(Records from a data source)
= = =

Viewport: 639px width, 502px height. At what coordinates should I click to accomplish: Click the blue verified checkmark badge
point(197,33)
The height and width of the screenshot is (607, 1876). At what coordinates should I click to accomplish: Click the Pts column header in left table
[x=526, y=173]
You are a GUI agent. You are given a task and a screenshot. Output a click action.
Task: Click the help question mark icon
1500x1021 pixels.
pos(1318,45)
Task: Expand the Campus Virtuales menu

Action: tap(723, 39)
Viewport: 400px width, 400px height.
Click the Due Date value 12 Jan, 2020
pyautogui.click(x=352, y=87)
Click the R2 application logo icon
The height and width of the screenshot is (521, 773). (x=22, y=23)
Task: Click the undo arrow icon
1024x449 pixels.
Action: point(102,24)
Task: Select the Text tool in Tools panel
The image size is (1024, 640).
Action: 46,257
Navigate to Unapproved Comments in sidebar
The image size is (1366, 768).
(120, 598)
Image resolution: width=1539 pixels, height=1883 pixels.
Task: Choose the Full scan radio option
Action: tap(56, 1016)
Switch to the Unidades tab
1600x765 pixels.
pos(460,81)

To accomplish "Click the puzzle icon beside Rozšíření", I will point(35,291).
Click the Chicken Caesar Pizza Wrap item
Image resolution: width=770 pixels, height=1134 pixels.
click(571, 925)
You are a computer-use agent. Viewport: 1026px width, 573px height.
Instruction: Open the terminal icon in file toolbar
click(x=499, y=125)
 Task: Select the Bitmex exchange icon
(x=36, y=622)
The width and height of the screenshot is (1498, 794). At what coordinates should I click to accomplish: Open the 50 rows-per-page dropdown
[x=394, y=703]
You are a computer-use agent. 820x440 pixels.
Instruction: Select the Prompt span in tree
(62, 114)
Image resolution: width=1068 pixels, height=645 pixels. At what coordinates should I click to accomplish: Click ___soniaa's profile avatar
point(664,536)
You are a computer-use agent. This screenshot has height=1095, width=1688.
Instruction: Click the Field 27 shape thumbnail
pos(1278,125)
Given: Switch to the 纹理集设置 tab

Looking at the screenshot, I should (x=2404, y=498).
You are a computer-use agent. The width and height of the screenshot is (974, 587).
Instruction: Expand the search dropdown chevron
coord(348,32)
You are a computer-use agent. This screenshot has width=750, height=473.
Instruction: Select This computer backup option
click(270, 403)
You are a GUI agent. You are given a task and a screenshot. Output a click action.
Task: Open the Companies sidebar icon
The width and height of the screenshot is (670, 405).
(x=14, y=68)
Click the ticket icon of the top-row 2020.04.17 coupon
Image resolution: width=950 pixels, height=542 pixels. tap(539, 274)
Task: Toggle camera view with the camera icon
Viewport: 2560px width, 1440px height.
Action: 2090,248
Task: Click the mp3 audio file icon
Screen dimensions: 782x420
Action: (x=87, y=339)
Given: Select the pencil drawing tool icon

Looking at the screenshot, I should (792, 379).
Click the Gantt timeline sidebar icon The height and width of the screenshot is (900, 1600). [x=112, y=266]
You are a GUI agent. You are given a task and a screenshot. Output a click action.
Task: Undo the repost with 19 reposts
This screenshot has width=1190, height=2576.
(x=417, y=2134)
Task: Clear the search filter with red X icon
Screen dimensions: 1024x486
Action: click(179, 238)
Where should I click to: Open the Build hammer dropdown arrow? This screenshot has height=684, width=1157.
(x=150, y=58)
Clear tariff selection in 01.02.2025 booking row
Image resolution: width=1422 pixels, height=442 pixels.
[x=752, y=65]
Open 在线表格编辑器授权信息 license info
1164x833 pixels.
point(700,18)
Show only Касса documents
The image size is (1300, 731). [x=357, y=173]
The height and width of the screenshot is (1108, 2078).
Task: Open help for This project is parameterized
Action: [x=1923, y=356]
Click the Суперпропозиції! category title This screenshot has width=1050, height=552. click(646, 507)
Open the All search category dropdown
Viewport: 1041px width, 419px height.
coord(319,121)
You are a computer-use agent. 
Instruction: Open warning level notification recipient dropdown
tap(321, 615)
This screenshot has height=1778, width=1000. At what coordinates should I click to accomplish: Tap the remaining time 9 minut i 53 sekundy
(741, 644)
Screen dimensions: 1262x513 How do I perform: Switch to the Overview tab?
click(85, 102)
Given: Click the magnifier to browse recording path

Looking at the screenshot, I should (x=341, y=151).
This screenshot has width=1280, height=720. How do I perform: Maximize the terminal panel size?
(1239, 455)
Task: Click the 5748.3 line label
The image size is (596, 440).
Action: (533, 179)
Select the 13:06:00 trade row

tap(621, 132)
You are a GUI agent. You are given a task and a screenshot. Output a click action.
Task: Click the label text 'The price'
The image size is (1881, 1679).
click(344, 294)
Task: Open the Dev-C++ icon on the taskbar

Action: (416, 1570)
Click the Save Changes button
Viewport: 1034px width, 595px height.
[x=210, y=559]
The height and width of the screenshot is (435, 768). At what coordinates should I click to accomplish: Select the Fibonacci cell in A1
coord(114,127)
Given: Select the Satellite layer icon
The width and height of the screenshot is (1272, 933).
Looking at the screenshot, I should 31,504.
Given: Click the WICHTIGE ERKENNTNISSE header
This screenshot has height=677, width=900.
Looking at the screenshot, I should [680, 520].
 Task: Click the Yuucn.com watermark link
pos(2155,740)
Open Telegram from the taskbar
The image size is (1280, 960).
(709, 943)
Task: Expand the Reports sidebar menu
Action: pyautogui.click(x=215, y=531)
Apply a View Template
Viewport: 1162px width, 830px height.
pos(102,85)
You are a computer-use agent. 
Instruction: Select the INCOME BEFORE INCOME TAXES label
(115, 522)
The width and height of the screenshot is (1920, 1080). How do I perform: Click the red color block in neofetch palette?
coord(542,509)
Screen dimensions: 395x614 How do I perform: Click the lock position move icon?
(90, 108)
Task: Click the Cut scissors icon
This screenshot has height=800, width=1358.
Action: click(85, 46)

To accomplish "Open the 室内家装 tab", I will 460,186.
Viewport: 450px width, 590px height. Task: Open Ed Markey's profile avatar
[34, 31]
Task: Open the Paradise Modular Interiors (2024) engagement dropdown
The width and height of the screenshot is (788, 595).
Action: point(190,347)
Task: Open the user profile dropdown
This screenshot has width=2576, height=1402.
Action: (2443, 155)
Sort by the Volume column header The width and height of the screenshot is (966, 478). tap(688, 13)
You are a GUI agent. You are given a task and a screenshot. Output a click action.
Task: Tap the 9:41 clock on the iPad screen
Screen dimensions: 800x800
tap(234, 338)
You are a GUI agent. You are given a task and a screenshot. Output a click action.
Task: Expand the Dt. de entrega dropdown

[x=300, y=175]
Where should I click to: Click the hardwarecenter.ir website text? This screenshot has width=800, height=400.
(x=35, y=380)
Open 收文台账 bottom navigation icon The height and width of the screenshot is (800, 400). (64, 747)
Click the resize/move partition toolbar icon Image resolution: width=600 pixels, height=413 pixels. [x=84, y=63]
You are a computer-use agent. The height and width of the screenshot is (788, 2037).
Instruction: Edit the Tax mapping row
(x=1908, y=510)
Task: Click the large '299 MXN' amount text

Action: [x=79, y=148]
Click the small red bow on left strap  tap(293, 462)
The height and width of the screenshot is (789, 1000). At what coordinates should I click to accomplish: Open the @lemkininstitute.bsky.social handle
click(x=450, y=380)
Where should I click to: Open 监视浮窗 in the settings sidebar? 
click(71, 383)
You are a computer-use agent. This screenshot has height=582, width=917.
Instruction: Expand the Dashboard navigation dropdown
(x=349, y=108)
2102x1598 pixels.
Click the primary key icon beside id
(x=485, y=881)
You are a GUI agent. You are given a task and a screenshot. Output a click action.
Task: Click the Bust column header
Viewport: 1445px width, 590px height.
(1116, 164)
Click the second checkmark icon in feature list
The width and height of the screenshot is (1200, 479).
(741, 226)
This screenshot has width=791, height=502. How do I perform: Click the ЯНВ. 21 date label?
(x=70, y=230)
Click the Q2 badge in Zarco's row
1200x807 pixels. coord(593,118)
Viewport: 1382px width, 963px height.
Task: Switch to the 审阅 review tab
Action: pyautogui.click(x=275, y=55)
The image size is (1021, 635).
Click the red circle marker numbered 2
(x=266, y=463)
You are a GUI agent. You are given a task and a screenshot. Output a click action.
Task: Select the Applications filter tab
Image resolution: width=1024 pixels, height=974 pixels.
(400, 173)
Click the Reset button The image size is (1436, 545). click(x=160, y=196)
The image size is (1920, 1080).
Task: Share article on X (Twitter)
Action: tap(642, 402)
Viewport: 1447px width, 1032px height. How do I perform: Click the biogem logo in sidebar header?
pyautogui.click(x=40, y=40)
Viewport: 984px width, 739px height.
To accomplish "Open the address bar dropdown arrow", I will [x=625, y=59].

= = =

Exercise
Rewrite the data starting with the line that contains "Where should I click to: Open 监视浮窗" and going on through the line that contains "pyautogui.click(x=40, y=40)", swapping "Reset button" for "Clear button" and leaving everything else unchanged.

Solution for this problem
Where should I click to: Open 监视浮窗 in the settings sidebar? 
click(71, 383)
You are a computer-use agent. This screenshot has height=582, width=917.
Instruction: Expand the Dashboard navigation dropdown
(x=349, y=108)
2102x1598 pixels.
Click the primary key icon beside id
(x=485, y=881)
You are a GUI agent. You are given a task and a screenshot. Output a click action.
Task: Click the Bust column header
Viewport: 1445px width, 590px height.
(1116, 164)
Click the second checkmark icon in feature list
The width and height of the screenshot is (1200, 479).
(741, 226)
This screenshot has width=791, height=502. How do I perform: Click the ЯНВ. 21 date label?
(x=70, y=230)
Click the Q2 badge in Zarco's row
1200x807 pixels. coord(593,118)
Viewport: 1382px width, 963px height.
Task: Switch to the 审阅 review tab
Action: pyautogui.click(x=275, y=55)
The image size is (1021, 635).
Click the red circle marker numbered 2
(x=266, y=463)
You are a GUI agent. You are given a task and a screenshot. Output a click action.
Task: Select the Applications filter tab
Image resolution: width=1024 pixels, height=974 pixels.
(400, 173)
Click the Clear button The image size is (1436, 545). click(x=160, y=196)
The image size is (1920, 1080).
Task: Share article on X (Twitter)
Action: tap(642, 402)
Viewport: 1447px width, 1032px height. How do I perform: Click the biogem logo in sidebar header?
pyautogui.click(x=40, y=40)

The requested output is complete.